CARLITOS ZULETA 1 (RECORTAR)

 

Dolores cumplió el año pasado dos siglos, y más de cincuenta años, un cuarto de nuestra historia, lleva su marca a partir del teatro, que  fue su vida, su pasión, y la forma que eligió para  expresarse y hacernos participar. El homenaje a su partida fue en la puerta del Teatro Municipal  Unione, su casa.

 

 

Recuerdo el final de la película “El gran pez”, de Tim Burton. A despedir al protagonista llegan todos los personajes de sus relatos, emocionados, se acercan ante la mirada sorprendida de los que pensaban que eran solamente fruto de su imaginación. Un gigante, una bruja con ojos proféticos, el dueño de un circo que se convertía en lobo, los habitantes de un pueblito de fantasía en medio del bosque.

 

Ayer esperando el cortejo fúnebre, creo que a todos nos afloraron los personajes que gracias a él interpretamos. Cuando la caravana se detuvo en la puerta de su amado Teatro Unione, y mientras a coro le dedicábamos “A mi manera” con  infinito cariño, estoy seguro de que a cada uno nos volvieron los personajes que fuimos bajo su dirección. El aplauso final fue de reconocimiento al artista y también de gratitud. Carlitos Zuleta unió a generaciones, gente de todas las edades y temperamentos, elencos imposibles que solo él hacía funcionar.

 

En 2002, durante uno de los ensayos de su obra “Talula”, que se daba en los sótanos del edificio que hoy es sede de la Orquesta Escuela Infanto Juvenil en calle Belgrano, nos contábamos chistes de humor negro (un placer que compartimos siempre), y me dijo: “cuando me muera quiero que mi epitafio diga: en más de 40 años de carrera en el teatro, hice muchas veces de muerto. Nunca me salió tan bien”. Y acompañó el pedido con esa risa in crescendo tan suya.

 

Con Carlitos se va una parte muy grande del teatro en Dolores y la región.

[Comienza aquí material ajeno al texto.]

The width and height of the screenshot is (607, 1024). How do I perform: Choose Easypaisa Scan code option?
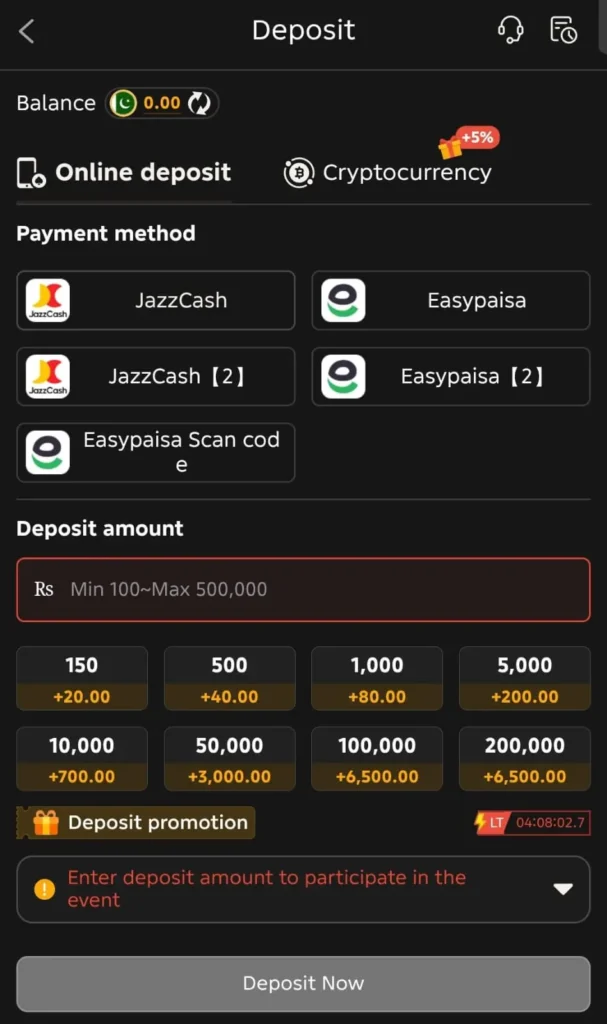click(x=156, y=453)
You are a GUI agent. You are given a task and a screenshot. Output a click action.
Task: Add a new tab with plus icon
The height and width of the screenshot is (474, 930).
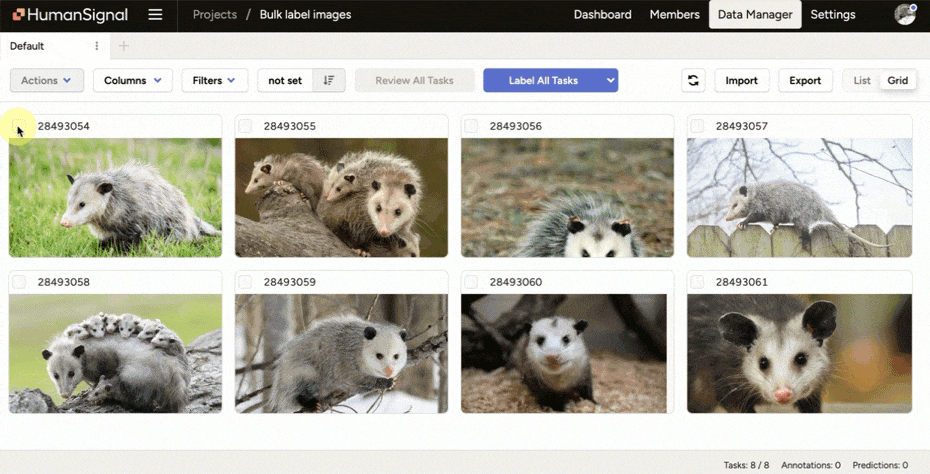pyautogui.click(x=124, y=46)
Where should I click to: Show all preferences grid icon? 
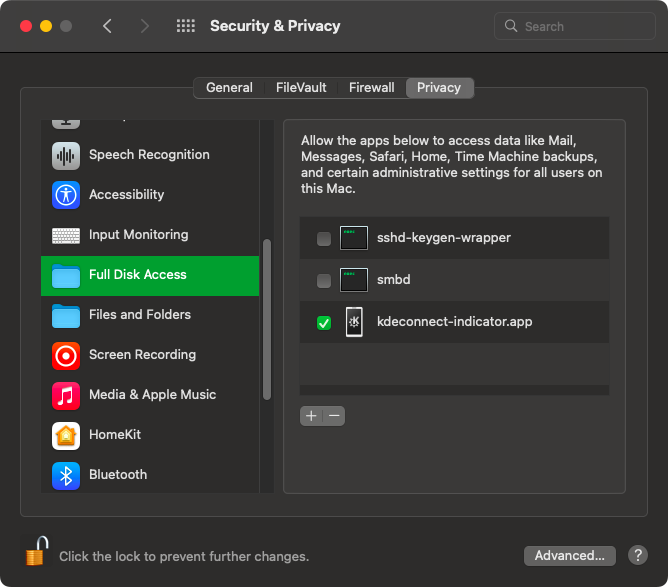[186, 26]
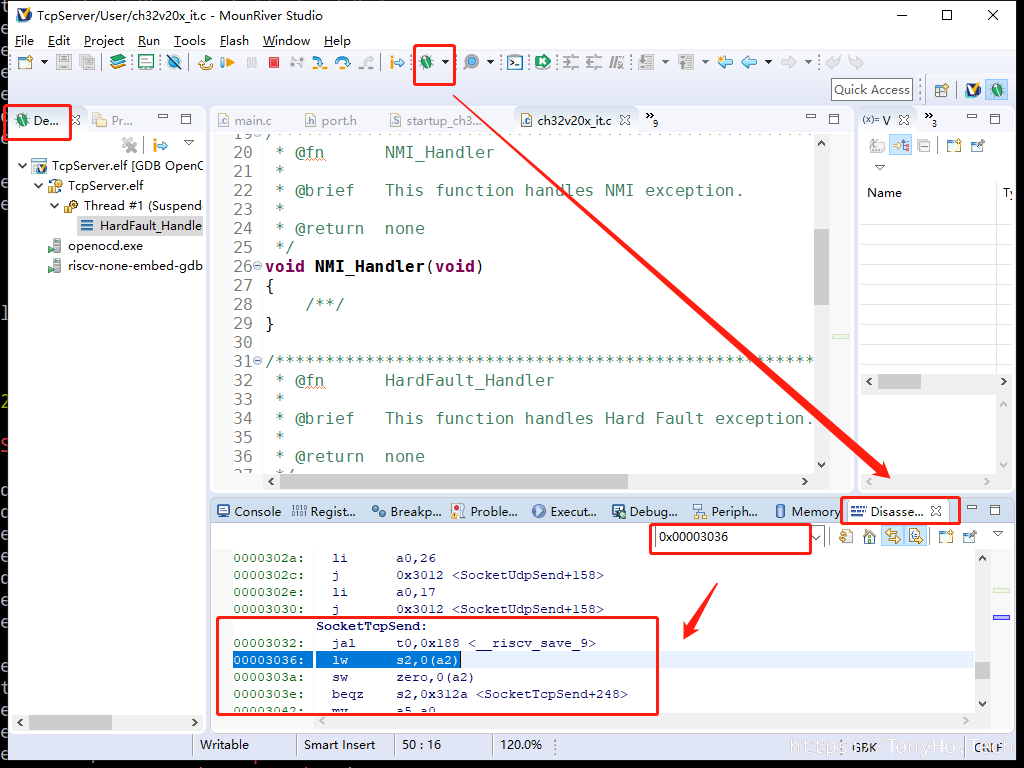This screenshot has height=768, width=1024.
Task: Collapse the Thread #1 tree node
Action: [55, 205]
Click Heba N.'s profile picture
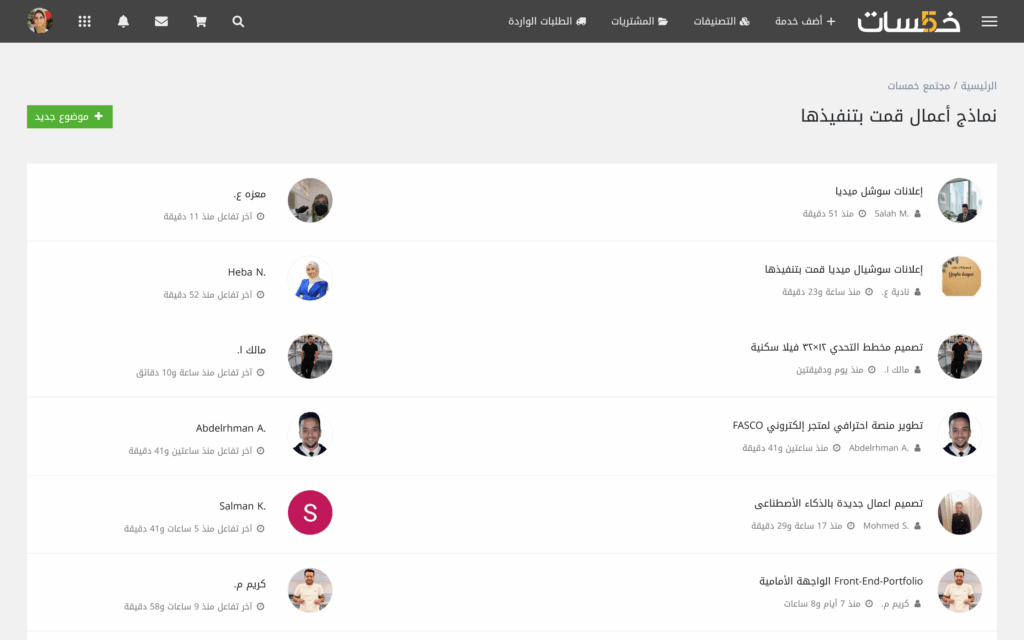This screenshot has width=1024, height=640. (x=310, y=278)
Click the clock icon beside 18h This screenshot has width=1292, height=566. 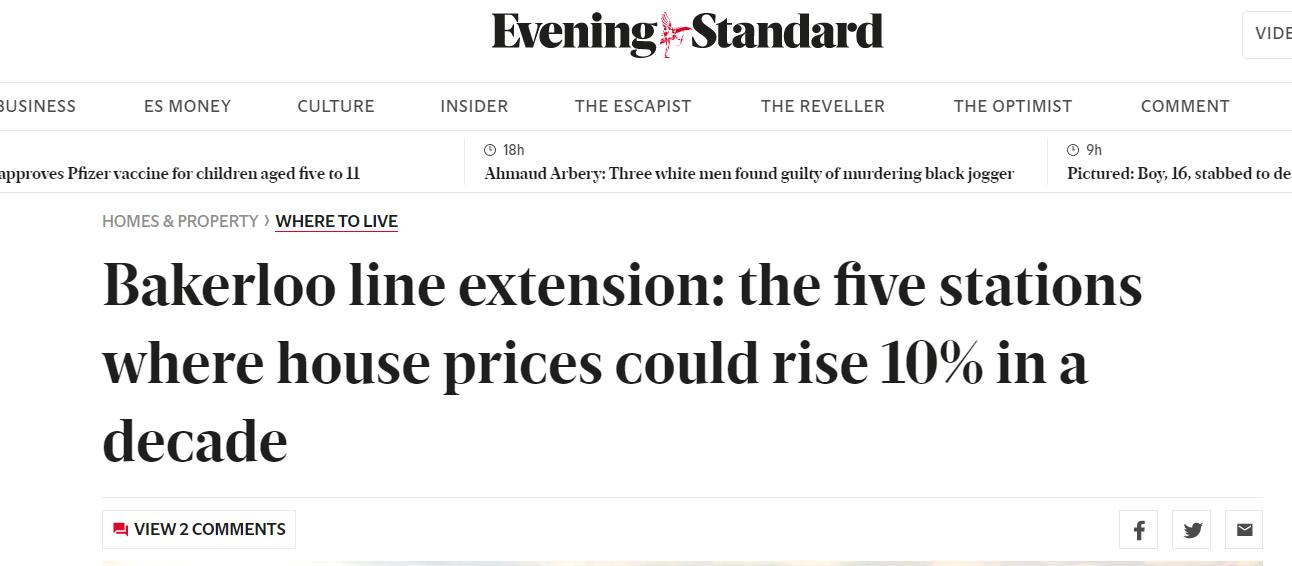[490, 150]
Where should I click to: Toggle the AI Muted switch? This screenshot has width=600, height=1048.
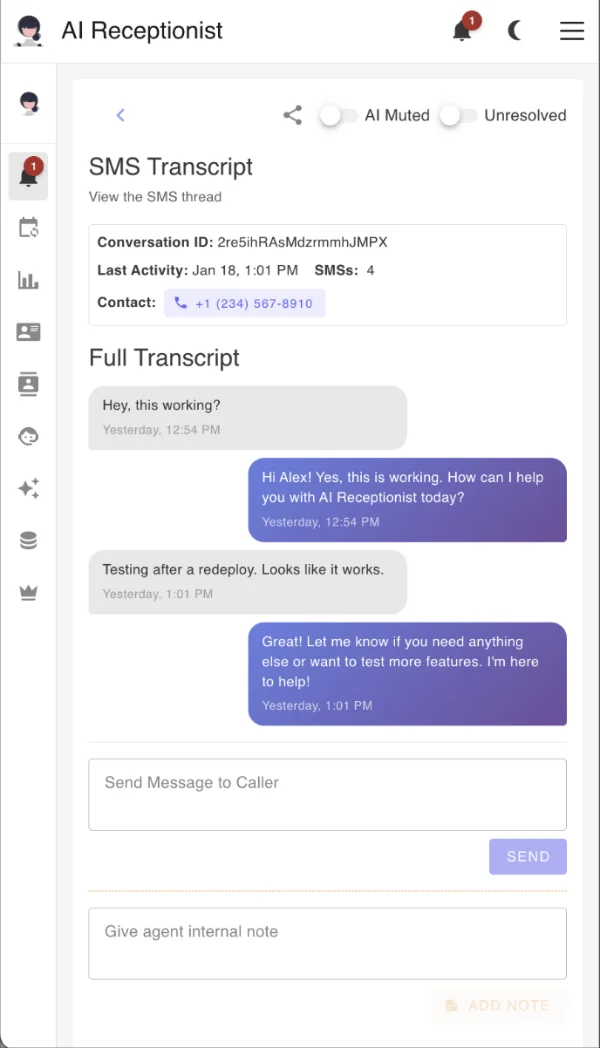pos(338,115)
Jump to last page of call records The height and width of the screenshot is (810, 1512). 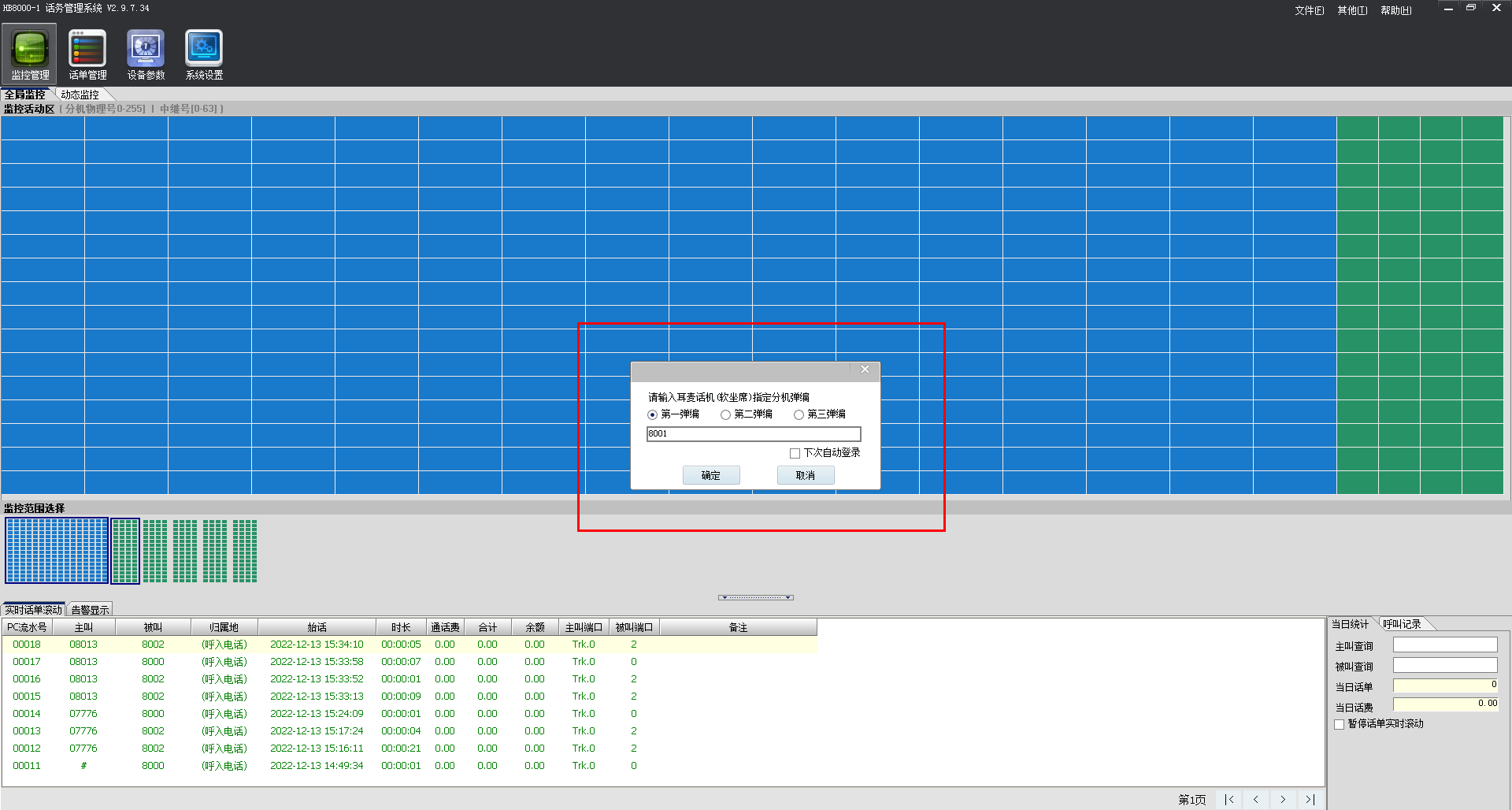[x=1310, y=799]
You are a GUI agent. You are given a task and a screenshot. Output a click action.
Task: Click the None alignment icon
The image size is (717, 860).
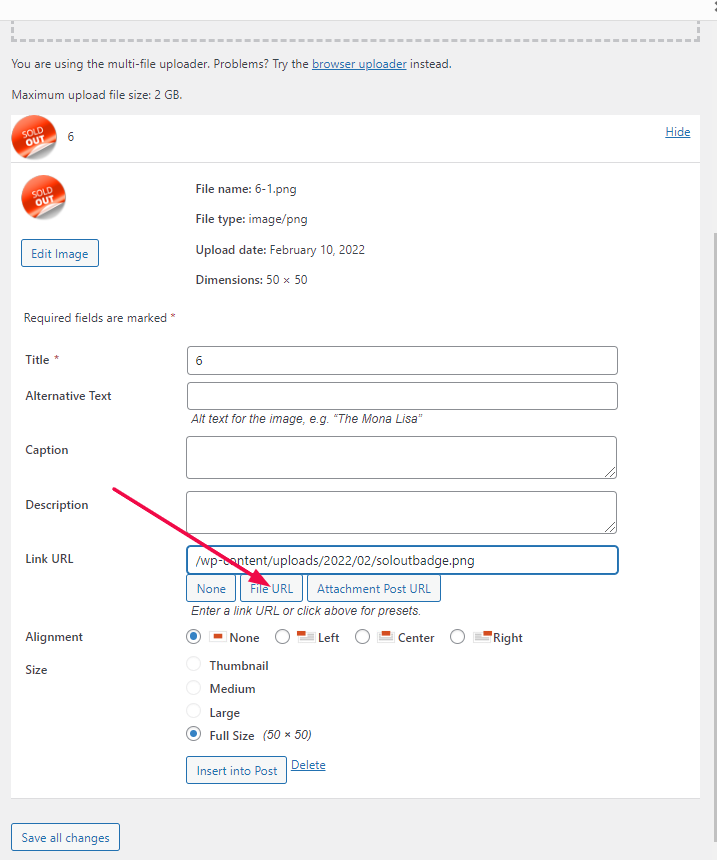216,637
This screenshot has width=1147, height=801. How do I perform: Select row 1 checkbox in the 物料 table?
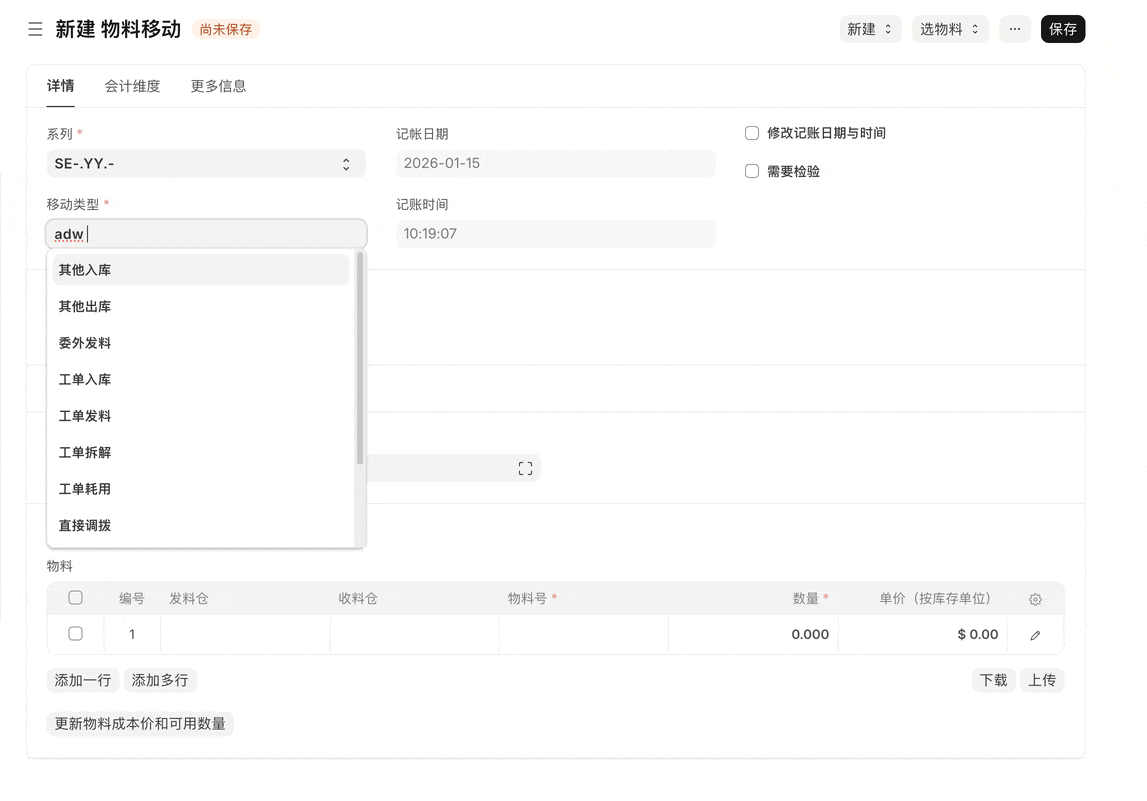[75, 633]
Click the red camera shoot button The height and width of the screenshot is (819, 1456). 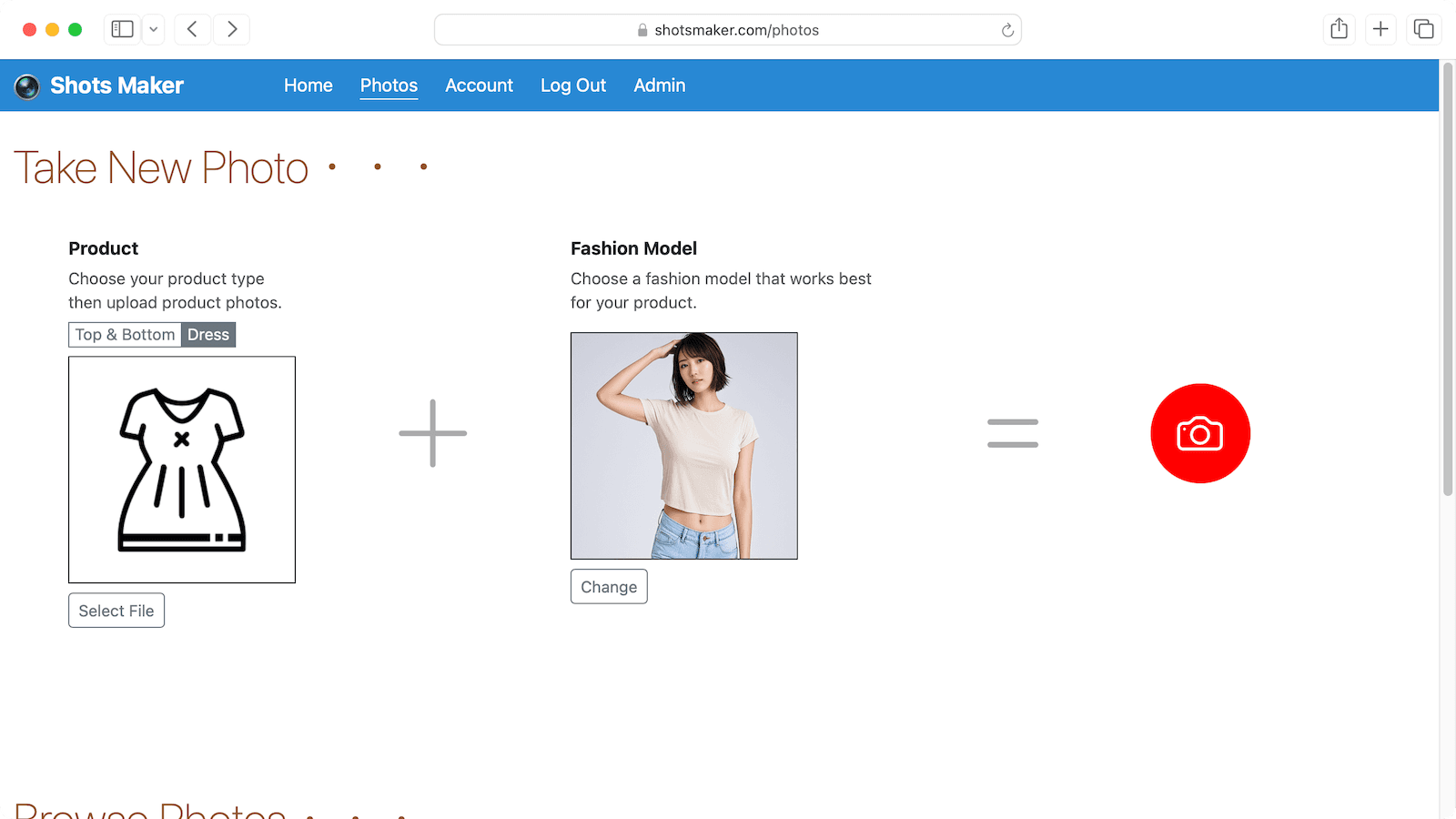click(1199, 433)

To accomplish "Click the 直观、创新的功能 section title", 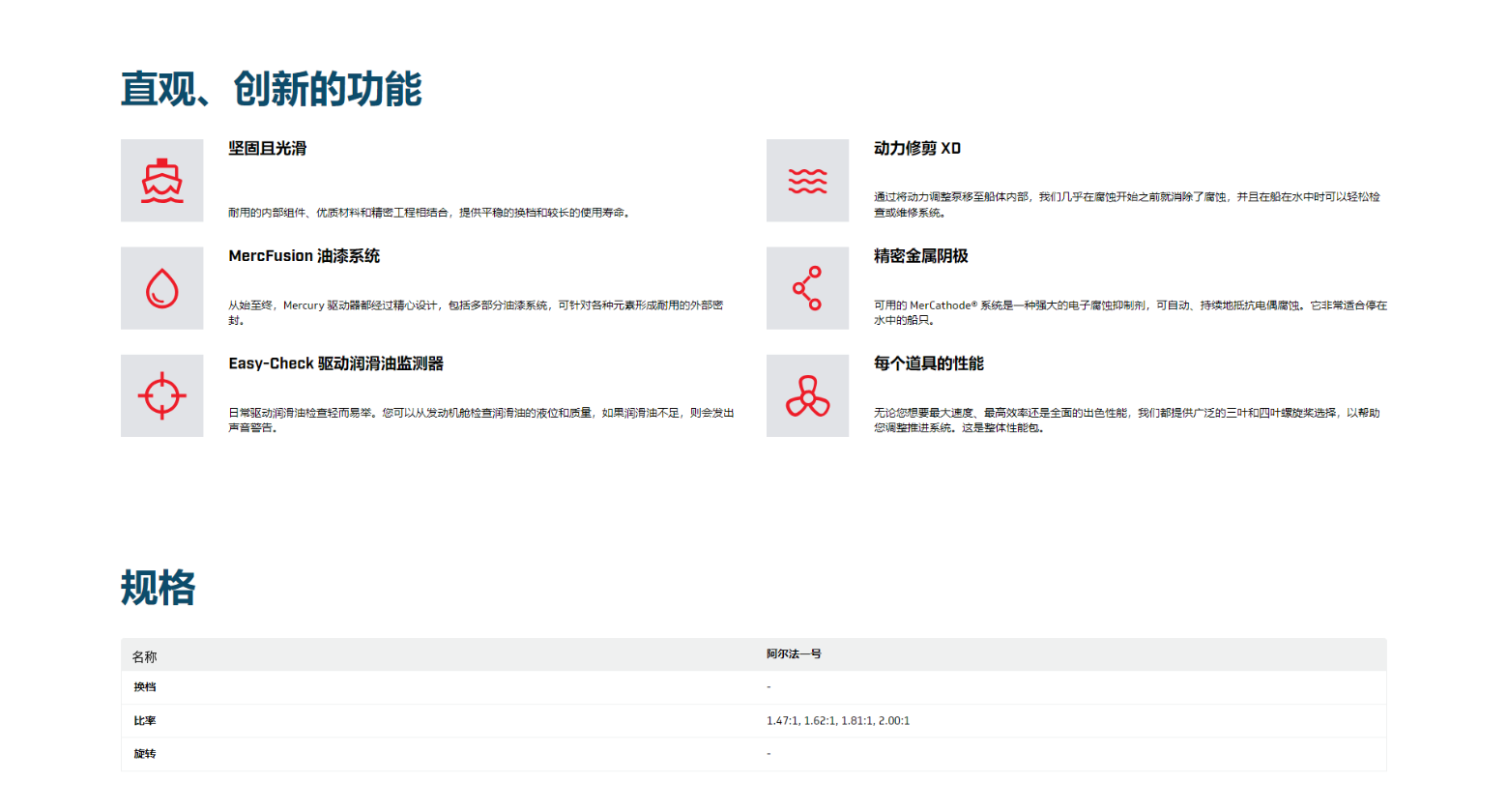I will tap(271, 89).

Cuando la salud  le flaqueaba, era el teatro el que lo ponía de nuevo en actividad. Encaraba una nueva obra, buscaba entre las antiguas que quería reponer, creaba elencos, siempre encontraba gente que jamás había teatro en su vida, la convencía, y la sumaba. Y esa persona amaba el teatro para siempre. Ese era uno de sus dones: llevarte al mundo del teatro sin pedirte credenciales, con absoluta generosidad. Me pregunto si su partida nos va a estimular a seguir, a volver o a probar en este maravilloso mundo.

 

Hace demasiados años – tal vez sean menos de diez, pero parecen demasiados – que la comunidad teatral veterana, nueva y por venir, está desperdigada en Dolores. El teatro oficial y el independiente conocieron épocas más prolíficas, pero sobre todo más conscientes. Calidad y proyectos por suerte nunca faltan. Obras realizadas tampoco. ¿Pero nos conocemos?.

Carlitos repetía que había que animarse a hacer, a dirigir, a escribir, a actuar. Y tenía toda la razón,. En estos tiempos donde cada vez hay menos tiempo, un proyecto teatral es un cable a tierra, una magnífica posibilidad de evasión de la rutina y vinculación con el mundo desde lo creativo.

¿Cuántos proyectos teatrales hay actualmente?

¿Quiénes participan, tienen propuestas y/o se sumarían?

¿Brinda el gobierno municipal posibilidades para todos? ¿Eso está bien o hay que juntarse para tener entidad y exigir desde las propuestas?

Tal vez sea momento de juntarnos y ver quienes estamos, quienes somos, quienes quieren ser, qué hay de nuevo. Hacernos fuertes desde el teatro para la comunidad, abrir caminos a los que vienen, incentivarlos e incentivarnos. Recordar a Carlitos Zuleta activamente, recordarlo haciendo.

No encuentro homenaje más justo al amigo y maestro que nos permitió ser parte de su mundo de personajes inolvidables.